** What is expected **
This exercise calls for the line with "Image resolution: width=455, height=2576.", the line with "Invia (227, 2035)", and all lines between them in the material below, output exactly and with no other lines.

** Provided data **
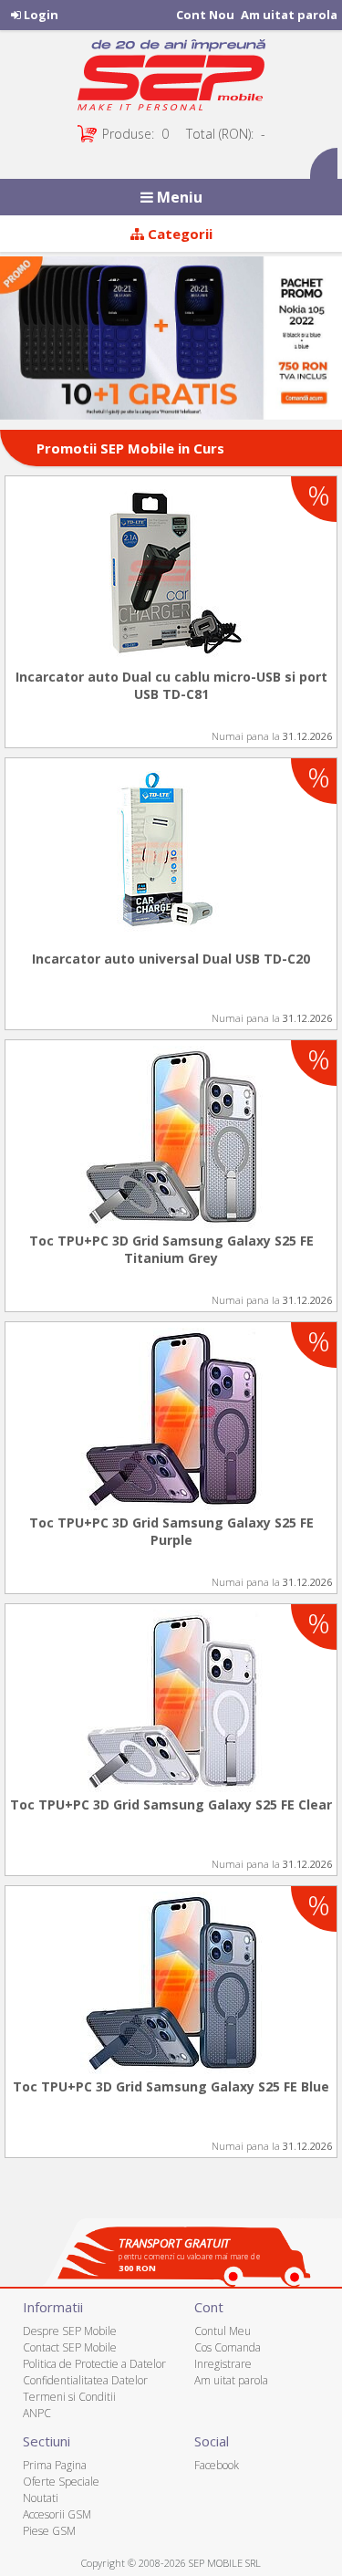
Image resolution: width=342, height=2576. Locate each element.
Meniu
...
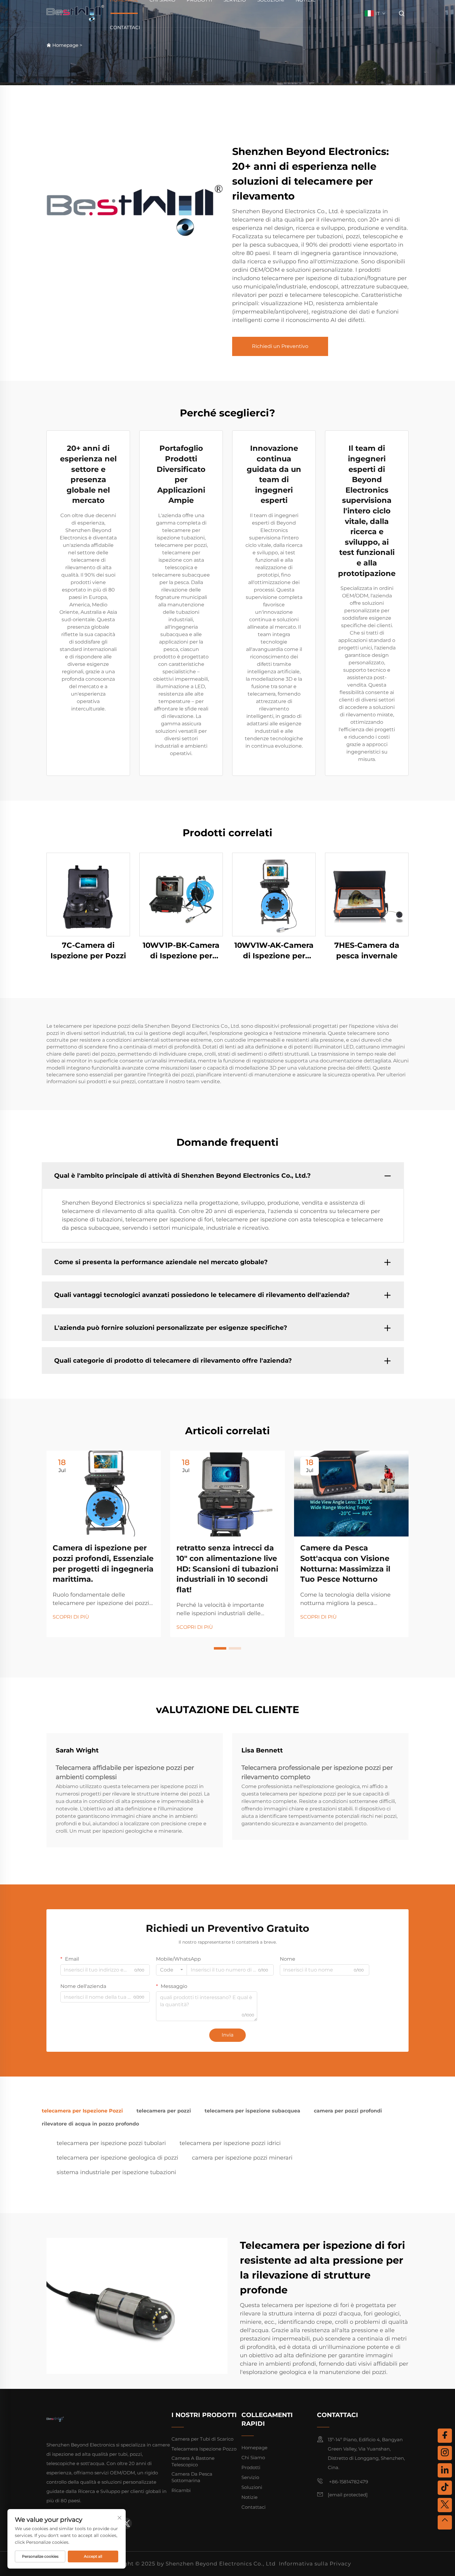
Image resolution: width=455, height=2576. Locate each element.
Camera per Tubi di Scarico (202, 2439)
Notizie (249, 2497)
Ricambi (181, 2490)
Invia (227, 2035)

** Answer box **
Image resolution: width=455, height=2576. Locate each element.
Camera per Tubi di Scarico (202, 2439)
Notizie (249, 2497)
Ricambi (181, 2490)
Invia (227, 2035)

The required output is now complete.